##### Exercise data #####
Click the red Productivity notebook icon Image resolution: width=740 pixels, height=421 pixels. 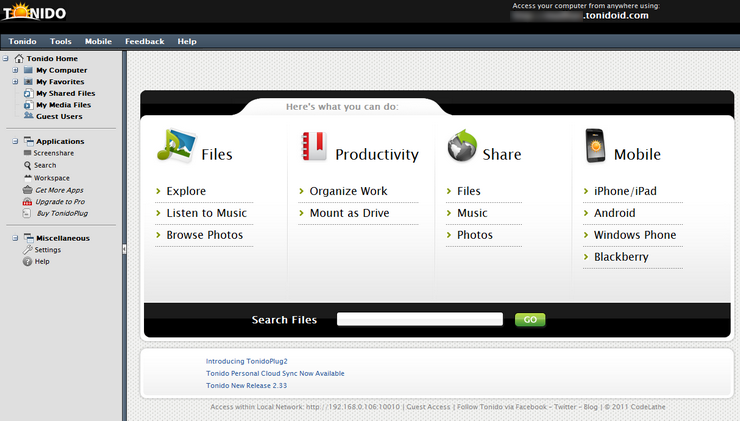(313, 147)
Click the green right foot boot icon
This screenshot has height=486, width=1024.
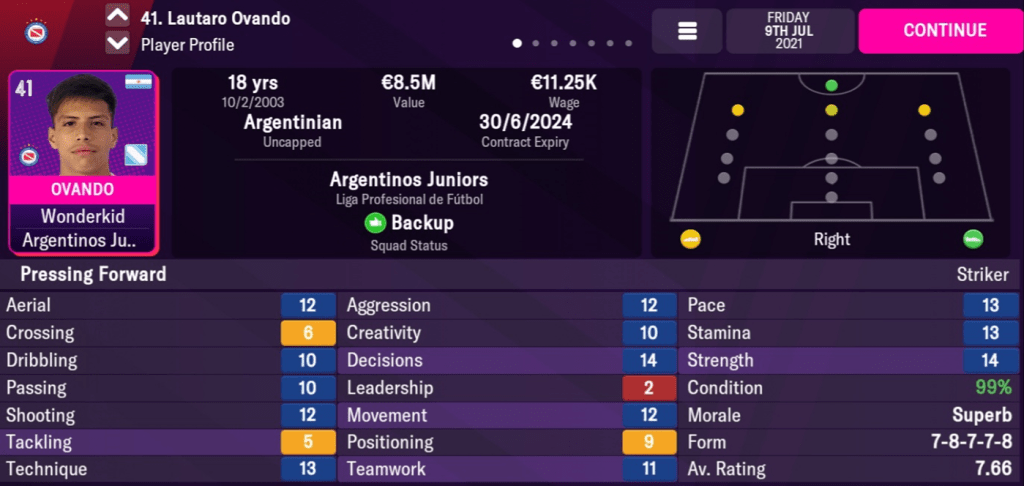[x=973, y=239]
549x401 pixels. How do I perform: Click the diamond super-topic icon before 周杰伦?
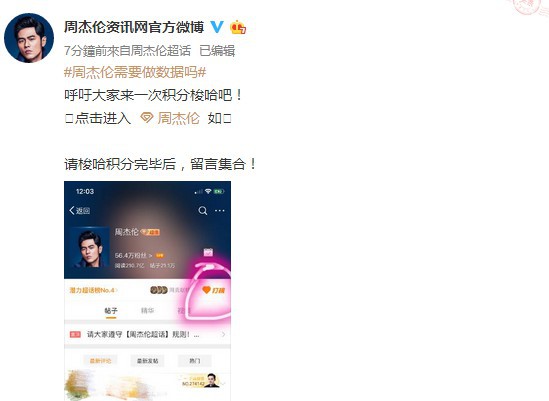tap(147, 118)
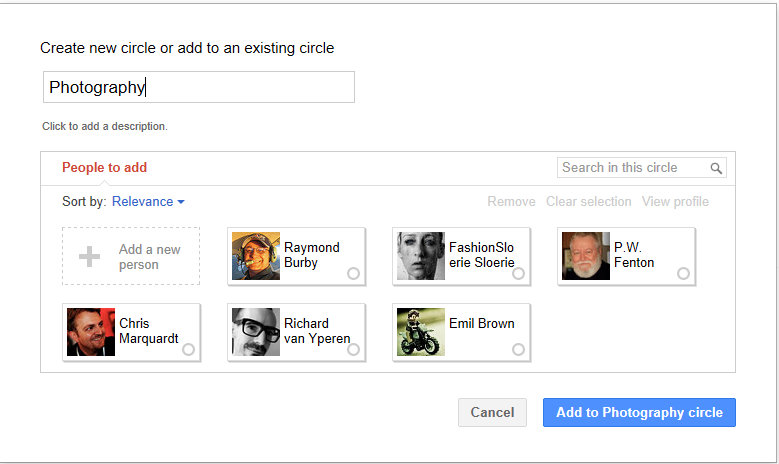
#####
Activity:
Copy exactly the lines from the line holding "This screenshot has height=486, width=1024." to the final line of the listing, and leave the pictures out.

Written reply:
This screenshot has height=486, width=1024.
[x=973, y=239]
549x401 pixels. How do I perform: Click the diamond super-topic icon before 周杰伦?
tap(147, 118)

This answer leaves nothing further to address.